Il y a deux semaines, Blick révélait que plus de 250 collaborateurs du Département fédéral des affaires étrangères (DFAE) avaient adressé une lettre à leur chef, Ignazio Cassis, pour lui demander de prendre clairement position sur le conflit au Proche-Orient. A travers cette initiative, les signataires expriment leur inquiétude quant à l’image humanitaire de la Suisse.
Jusqu’à présent, Ignazio Cassis n’a pas répondu officiellement à la missive. En revanche, le service du personnel du département est entré en action: les auteurs de la lettre ont été contactés individuellement par téléphone. Une démarche perçue comme intimidante en interne. «Cela ressemble à une tentative de pression», confie une source à Blick. «Il règne comme un climat de peur. Je ne comprends pas pourquoi ils doivent téléphoner à tout le monde. Peut-être pensent-ils que la lettre est fausse?»
Contacté par Blick, le DFAE justifie sa prudence: «La lettre contenait certains éléments qui mettaient un doute sur son authenticité.» Le courrier aurait en effet été envoyé dans une enveloppe sans expéditeur, comporterait des fautes d’orthographe et ne serait signé que par des noms, sans signatures manuscrites.
Selon CH Media, Toni Frisch, ancien délégué du Conseil fédéral à l’aide humanitaire, a demandé à la Commission de gestion d’ouvrir une enquête sur l’affaire. «Cela ne peut pas continuer ainsi», déclare-t-il. Il confie par ailleurs partager les critiques formulées par les collaborateurs du DFAE.
«Aucune raison de mettre en doute l’authenticité»
Les avis divergent quant aux supposées fautes d’orthographe dans la lettre rédigée en italien. Selon des italophones interrogés, le texte est «irréprochable sur le plan orthographique et grammatical». Au pire, on pourrait débattre de l’usage de la préposition «della» au lieu de «nella» dans un cas précis. «Il n’y a aucune raison linguistique de mettre en doute l’authenticité de cette lettre», affirme un fin connaisseur du dossier.
Du côté des anciens ambassadeurs spéciaux pour le Proche-Orient, l’inquiétude grandit. Jean-Daniel Ruch redoute la création de listes noires au sein du DFAE. Quant à Didier Pfirter, il pointe un déséquilibre structurel: «Contrairement à d’autres fonctionnaires de la Confédération, dont les droits acquis sont largement protégés, les collaborateurs du DFAE sont mutés tous les quatre ans. Le Département dispose ainsi d’un levier de pression bien plus fort que d’autres administrations. Il peut reléguer les voix critiques à des postes moins attractifs – avec, à la clé, des pertes de salaire.»
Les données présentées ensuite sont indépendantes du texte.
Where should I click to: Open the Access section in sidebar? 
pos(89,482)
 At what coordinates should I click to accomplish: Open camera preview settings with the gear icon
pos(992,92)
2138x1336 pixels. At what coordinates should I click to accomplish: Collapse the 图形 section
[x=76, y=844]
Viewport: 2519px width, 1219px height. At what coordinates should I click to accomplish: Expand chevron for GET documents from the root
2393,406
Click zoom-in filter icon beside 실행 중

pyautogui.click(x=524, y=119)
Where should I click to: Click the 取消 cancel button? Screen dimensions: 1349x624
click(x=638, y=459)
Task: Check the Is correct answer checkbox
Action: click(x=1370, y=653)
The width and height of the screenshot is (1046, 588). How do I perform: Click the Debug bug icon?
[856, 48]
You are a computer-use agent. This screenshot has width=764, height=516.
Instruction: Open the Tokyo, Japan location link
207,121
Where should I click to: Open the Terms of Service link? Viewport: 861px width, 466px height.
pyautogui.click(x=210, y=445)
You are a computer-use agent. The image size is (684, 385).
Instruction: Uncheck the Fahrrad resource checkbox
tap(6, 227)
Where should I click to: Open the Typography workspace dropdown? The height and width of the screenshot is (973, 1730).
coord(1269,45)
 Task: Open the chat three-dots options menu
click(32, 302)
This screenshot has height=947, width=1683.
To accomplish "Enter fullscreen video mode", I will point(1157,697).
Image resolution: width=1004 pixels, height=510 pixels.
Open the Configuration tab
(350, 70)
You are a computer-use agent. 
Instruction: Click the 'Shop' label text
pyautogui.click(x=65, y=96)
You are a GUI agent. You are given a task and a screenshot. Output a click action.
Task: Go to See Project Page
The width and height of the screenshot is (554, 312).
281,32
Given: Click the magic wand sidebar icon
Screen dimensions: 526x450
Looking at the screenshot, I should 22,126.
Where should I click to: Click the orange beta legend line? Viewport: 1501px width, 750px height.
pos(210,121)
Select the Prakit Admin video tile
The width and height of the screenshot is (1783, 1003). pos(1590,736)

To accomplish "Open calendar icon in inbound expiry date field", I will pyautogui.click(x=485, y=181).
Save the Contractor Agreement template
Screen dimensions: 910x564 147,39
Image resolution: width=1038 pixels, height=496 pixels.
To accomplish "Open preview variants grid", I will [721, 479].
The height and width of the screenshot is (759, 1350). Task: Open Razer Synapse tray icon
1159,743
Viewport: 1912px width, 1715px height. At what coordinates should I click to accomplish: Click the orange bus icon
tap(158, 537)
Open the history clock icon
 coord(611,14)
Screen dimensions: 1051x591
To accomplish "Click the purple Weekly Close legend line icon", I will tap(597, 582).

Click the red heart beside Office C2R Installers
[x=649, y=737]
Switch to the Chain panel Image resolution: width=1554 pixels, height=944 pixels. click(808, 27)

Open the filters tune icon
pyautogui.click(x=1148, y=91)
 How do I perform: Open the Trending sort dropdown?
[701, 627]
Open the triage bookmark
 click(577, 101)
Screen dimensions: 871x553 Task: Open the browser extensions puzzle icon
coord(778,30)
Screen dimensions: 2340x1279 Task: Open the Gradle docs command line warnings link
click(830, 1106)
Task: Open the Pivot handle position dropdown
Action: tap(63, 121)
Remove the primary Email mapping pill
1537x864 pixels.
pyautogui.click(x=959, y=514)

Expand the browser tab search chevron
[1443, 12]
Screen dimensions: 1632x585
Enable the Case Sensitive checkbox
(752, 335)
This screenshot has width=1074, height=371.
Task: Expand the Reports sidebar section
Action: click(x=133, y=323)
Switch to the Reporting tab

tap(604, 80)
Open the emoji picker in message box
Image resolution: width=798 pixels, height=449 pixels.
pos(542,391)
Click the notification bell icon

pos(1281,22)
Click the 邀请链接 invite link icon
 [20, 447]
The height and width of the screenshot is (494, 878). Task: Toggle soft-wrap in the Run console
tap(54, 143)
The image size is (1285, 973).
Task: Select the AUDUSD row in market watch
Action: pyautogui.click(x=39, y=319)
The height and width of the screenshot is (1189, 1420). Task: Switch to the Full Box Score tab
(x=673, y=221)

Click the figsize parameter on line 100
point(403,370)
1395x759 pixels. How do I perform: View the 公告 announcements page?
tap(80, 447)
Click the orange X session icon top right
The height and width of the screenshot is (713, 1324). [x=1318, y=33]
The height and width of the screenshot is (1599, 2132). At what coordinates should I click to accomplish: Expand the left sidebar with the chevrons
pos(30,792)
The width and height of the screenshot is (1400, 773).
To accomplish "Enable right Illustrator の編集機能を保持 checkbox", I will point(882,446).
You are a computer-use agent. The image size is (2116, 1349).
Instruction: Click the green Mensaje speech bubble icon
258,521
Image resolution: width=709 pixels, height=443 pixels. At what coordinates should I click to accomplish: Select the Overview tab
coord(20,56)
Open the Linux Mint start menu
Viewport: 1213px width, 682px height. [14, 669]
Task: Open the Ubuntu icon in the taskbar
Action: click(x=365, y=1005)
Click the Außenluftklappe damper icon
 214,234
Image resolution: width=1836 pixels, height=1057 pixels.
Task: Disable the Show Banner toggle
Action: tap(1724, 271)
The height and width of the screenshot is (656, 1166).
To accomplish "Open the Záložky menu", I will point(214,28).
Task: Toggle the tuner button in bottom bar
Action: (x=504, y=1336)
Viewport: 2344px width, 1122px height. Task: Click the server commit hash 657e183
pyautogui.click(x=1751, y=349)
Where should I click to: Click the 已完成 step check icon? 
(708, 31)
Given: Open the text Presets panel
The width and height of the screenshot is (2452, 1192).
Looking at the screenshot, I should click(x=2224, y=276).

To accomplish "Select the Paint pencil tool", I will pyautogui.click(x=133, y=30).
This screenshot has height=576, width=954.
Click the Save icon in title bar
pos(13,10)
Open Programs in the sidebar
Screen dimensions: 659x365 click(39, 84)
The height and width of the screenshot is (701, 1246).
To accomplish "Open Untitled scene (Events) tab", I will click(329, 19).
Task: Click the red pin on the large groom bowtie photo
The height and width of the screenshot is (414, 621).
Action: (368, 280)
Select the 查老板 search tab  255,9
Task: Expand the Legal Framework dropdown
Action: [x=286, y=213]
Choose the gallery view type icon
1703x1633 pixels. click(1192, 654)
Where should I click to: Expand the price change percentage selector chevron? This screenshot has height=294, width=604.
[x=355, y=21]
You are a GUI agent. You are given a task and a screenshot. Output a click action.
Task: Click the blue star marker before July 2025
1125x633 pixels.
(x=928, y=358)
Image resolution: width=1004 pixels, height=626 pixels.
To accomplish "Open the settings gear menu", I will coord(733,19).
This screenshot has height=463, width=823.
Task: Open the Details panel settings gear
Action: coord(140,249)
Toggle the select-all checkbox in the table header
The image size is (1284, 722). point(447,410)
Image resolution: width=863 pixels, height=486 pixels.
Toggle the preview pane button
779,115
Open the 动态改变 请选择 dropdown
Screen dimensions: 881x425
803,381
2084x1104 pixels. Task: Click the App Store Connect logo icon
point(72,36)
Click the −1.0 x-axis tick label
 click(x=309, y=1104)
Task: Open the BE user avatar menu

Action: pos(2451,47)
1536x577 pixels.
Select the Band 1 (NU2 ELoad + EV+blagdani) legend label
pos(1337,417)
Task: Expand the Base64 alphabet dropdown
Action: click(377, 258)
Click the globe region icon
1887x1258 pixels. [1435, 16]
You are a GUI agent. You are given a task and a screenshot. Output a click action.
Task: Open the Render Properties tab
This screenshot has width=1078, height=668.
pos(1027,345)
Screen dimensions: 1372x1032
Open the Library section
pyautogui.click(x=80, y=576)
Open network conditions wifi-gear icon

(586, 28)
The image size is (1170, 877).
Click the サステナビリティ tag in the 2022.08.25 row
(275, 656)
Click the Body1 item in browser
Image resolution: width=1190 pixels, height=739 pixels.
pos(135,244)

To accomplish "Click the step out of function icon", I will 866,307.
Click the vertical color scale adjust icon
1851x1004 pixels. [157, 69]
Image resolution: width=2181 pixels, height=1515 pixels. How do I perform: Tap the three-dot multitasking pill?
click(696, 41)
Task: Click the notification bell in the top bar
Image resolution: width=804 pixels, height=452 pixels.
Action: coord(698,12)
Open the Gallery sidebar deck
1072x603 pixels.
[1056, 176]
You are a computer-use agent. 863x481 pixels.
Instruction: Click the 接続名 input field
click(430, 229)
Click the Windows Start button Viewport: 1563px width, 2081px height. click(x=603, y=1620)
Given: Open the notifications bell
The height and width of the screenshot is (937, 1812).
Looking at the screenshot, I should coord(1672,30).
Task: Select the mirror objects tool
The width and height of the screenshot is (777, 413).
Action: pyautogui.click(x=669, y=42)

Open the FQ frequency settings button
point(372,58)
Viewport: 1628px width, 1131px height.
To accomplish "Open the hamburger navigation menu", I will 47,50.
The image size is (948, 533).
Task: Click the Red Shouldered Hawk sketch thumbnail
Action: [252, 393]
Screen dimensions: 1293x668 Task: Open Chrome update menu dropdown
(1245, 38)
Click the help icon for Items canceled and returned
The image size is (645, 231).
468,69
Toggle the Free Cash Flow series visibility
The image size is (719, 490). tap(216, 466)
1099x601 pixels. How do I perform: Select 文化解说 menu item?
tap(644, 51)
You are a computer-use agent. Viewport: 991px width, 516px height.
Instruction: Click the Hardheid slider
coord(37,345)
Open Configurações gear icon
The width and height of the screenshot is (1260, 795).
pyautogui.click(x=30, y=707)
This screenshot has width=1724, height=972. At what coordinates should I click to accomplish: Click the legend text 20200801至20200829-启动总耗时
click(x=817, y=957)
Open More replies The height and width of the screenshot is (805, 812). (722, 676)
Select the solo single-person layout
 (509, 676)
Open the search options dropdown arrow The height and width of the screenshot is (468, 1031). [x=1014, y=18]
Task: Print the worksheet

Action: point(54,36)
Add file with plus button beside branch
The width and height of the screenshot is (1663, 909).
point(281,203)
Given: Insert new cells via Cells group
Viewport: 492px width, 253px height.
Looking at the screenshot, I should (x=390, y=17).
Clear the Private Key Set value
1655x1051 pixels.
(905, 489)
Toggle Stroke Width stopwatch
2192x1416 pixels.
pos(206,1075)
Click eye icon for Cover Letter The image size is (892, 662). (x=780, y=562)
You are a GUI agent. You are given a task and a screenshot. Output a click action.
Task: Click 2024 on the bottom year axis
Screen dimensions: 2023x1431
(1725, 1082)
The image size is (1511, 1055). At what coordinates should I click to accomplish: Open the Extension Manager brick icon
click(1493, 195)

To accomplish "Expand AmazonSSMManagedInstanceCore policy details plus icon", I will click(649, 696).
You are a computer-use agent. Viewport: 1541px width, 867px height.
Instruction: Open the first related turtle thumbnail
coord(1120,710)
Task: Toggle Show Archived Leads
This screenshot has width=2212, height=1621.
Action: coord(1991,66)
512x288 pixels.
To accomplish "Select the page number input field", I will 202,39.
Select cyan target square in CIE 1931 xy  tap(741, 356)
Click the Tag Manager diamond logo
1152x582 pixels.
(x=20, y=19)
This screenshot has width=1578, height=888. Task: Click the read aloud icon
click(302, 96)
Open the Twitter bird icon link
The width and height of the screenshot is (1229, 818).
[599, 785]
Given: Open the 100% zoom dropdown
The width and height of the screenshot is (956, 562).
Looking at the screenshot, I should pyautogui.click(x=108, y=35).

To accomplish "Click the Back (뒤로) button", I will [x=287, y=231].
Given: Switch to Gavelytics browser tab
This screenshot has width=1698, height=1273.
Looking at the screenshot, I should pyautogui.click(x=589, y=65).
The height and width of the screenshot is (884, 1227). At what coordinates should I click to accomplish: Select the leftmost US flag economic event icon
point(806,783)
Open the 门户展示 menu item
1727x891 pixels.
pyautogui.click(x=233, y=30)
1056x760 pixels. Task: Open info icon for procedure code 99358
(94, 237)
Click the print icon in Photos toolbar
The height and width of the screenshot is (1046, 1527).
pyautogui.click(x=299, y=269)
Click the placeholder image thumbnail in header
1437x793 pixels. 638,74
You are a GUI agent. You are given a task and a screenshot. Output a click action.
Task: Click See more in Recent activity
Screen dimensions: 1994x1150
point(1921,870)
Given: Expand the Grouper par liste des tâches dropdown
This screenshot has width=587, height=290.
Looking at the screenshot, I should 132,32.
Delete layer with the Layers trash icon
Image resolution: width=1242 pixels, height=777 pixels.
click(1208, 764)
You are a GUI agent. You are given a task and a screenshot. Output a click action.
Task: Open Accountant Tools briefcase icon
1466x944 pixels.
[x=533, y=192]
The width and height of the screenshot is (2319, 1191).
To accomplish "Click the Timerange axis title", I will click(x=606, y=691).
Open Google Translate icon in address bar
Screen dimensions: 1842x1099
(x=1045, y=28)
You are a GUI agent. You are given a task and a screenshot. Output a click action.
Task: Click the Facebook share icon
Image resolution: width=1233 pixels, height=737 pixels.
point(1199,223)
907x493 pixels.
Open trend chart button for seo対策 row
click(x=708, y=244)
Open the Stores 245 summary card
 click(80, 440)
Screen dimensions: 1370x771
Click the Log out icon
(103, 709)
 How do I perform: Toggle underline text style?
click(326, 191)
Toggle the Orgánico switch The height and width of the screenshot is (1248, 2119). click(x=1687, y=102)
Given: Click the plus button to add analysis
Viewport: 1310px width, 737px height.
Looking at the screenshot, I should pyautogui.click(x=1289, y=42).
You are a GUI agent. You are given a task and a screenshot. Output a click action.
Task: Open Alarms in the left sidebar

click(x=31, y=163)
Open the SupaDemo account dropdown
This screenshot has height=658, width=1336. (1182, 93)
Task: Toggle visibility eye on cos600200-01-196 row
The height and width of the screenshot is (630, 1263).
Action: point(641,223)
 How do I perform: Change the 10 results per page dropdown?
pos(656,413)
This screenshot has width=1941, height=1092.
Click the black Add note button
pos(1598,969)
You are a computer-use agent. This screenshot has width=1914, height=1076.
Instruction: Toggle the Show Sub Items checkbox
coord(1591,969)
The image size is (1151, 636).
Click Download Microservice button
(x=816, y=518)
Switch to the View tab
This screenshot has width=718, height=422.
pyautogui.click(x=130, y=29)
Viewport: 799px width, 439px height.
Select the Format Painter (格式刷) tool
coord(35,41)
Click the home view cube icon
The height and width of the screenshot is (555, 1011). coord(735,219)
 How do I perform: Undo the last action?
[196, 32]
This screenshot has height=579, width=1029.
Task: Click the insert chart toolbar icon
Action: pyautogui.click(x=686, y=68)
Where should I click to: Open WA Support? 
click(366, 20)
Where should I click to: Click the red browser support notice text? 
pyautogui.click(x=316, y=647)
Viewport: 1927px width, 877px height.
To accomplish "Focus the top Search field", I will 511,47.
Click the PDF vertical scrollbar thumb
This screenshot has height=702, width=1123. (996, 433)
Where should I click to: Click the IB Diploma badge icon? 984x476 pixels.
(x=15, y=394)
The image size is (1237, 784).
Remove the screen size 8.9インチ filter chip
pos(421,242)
«Notre politique au Proche-Orient nuit à la réputation de la Suisse»
Membre du même parti qu' Ignazio Cassis, le PLR, Didier Pfirter qualifie la lettre de ses anciens collègues de «constructive et mesurée». Mais il critique sévèrement la réaction du Département: «Le conseiller fédéral Ignazio Cassis n’a cessé d’appeler ses collaborateurs à faire preuve d’initiative. Aujourd’hui, une large part du personnel sur le terrain constate que notre politique au Proche-Orient nuit à la réputation de la Suisse et ose en faire part à leur supérieur. Résultat: ils se retrouvent sous pression, de façon à peine voilée.»